たんぽぽコラム

在宅医療の質を高める

著者:永井康徳

  

第16回 患者さんと一度で信頼関係を築く方法

これまで数え切れないほどの初診を行ってきましたが、今でも毎回気合が入ります。初診は患者による医師への「面接試験」だと考えているからです。患者さんとご家族は、「この医者は信頼できるかどうか」を最初からしっかりと見ています。だからこそ、初診の1回で信頼関係を築かなければならないのです。「信頼関係は何度も会って、時間をかけて築くもの」という人もいますが、私はそうは思いません。「この人は自分の味方だ」と思ってもらえれば、たった1回の訪問でも信頼してもらうことはできるのです。

患者さんのつらい気持ちに寄り添う

私が経験した事例を紹介します。
癌の末期で看取りが近づく30歳代の患者さんを病院から紹介されました。患者さんは入院中に予後について告知されておらず、「緩和ケアは要らない」と我々の介入を拒否されました。強い痛みのためか患者さんは家族にもつらく当たっており、ご家族も暗く沈んだ様子でした。
一刻も早く予後を告知して緩和ケアを導人する必要があったのですが、担当医は「信頼関係ができるまで予後告知は難しい。まだ時間がかかる」と私に話しました。
その直後、私が往診する機会があり、患者さんのつらい気持ちに寄り添えるよう、話をとことん伺い、緩和ケアにより痛みを取り除くことを提案しました。すると、その1回の関わりで患者さんは自分の病と死に向き合い、緩和ケアの必要性を理解してその日のうちに導入できたのです。

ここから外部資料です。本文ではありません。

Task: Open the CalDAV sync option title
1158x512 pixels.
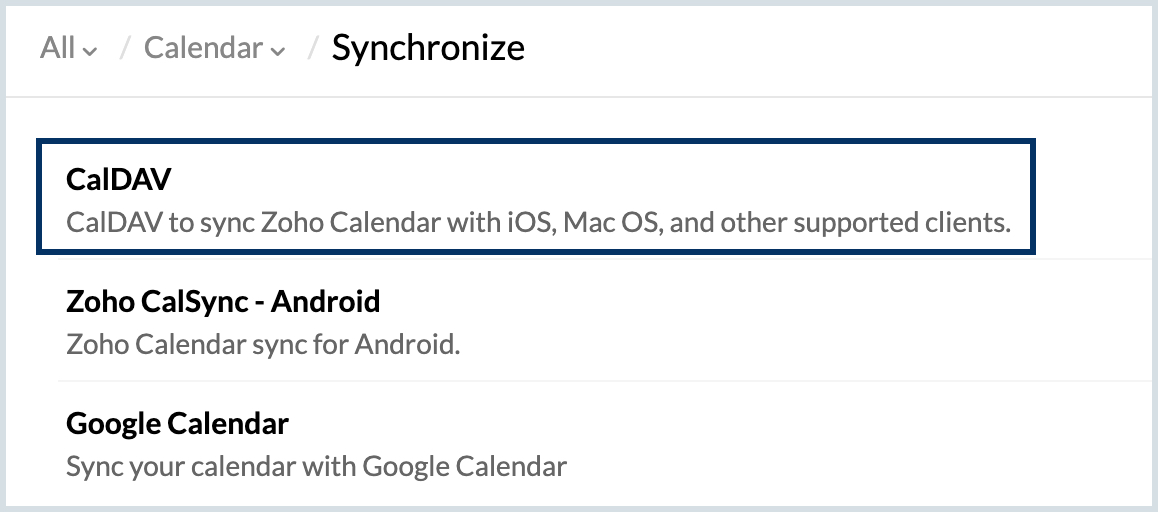Action: coord(119,180)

在宅患者さんは、「病院ではこれ以上治療ができない」状態となった方が多いです。そして、そこに至るまでに多くのつらい経験をしています。その話にまずしっかりと耳を傾け、「今一番つらいことは何か」と尋ねるとよいでしょう。この患者さんは「痛みがつらい」と打ち明けてくれたので、私は「絶対に痛みを取る」と約束しました。医療現場で「絶対」という言葉は避けるべきなのは重々承知していますが、それでもあえて「絶対」という言葉を使った私の覚悟を、患者さんは感じ取ってくれたのだと思います。疼痛コントロールにより患者さんはご家族と穏やかな時間を過ごし、最期は自宅で安らかに旅立たれました。

良好な人間関係は信頼に基づくものですが、医師は患者さんとの人間関係の中で、信頼の構築よりも、診療行為を優先してしまいがちです。それが患者さんとの人間関係をこじらせる原因になるのです。患者さんに対しては「Doing」 (施す)のではなく、「Being」(寄り添う)べきなのです。 医師や看護師などの医療従事者に不信感を抱いてしまった患者さんやご家族と信頼関係を築くために私が実践している3つのポイントを紹介します。

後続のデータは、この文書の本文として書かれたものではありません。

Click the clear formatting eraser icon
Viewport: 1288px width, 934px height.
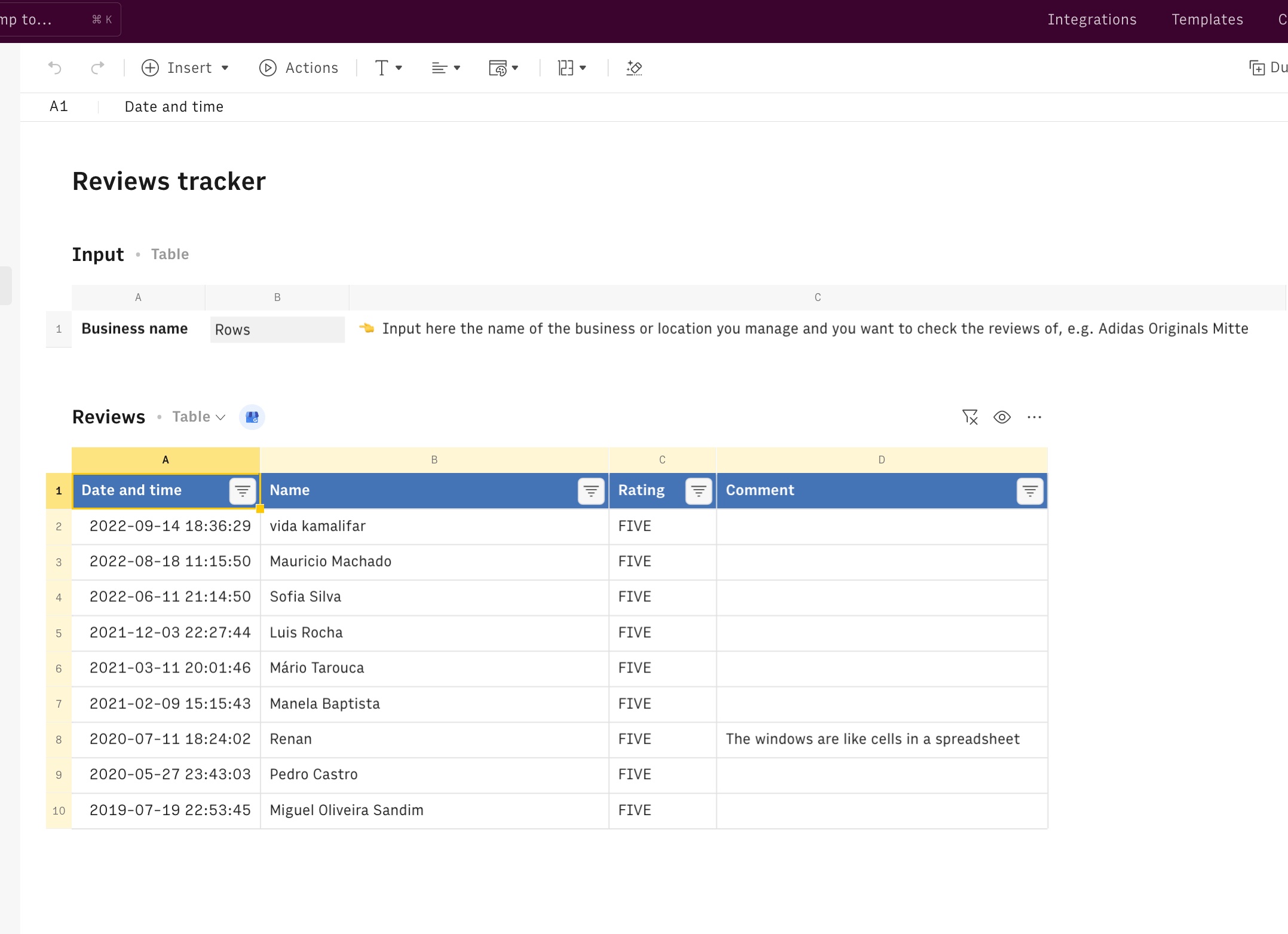point(634,68)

1. 患者さんやご家族に「自分の味方」だと思ってもらう
医師や看護師に不信感を持っている患者さんやご家族の多くは、認識しないまでも「医師や看護師は、自分たちの敵だ」と思っているようです。今までの 医療従事者との関わりの中で、不信感を抱くような何かがあったのでしょう。 まずは、不信感を持った理由など、患者さん側の話をしっかりと聴くことに尽きます。否定することなく話をとことん聴く姿勢に、「この人たちは自分の気持ちを理解しようとしてくれている」と思って心を開いてくれます。 医師でなくても、初診の事前説明時に、患者さんやご家族の心の内をスタッフが傾聴するのでも構いません。そして、その情報は多職種や職員間で共有し、同じ過ちをしないための対応策を話し合っておきましょう。

2.自分の生活を制限する人ではなく、一番つらいことを何とかしてくれる人だと認識してもらう
患者さんは在宅医療にたどり着くまでに、大変な治療に耐え、つらい思いをしてきています。まずはそのことに思いを馳せ、「今、一番つらいことは何か」 を言葉にしてもらいしっかりと受けとめましょう。次に、それを解決するための方法を提示して、即実行するのです。自分が一番つらいことをなんとかしてくれる人は、信頼できる人だと認識されるでしょう。

3.相手の目を見ながら、相手の反応に合わせて言葉や表現を変え、 柔軟に対応する
相手に本当に伝えたいこと、理解してもらいたいことがあるならば、これはコミュニケーション技術の基本です。「自分が思った通りにうまく言いくるめて逃げ切ろう」などと保身に走るのではなく、正直に事実を伝える中で相手の気持ちを思いやり、相手の反応に合わせて自分の言動を柔軟に変化させ、患者さんに向き合うこと。在宅医療では柔軟性がとても大切です。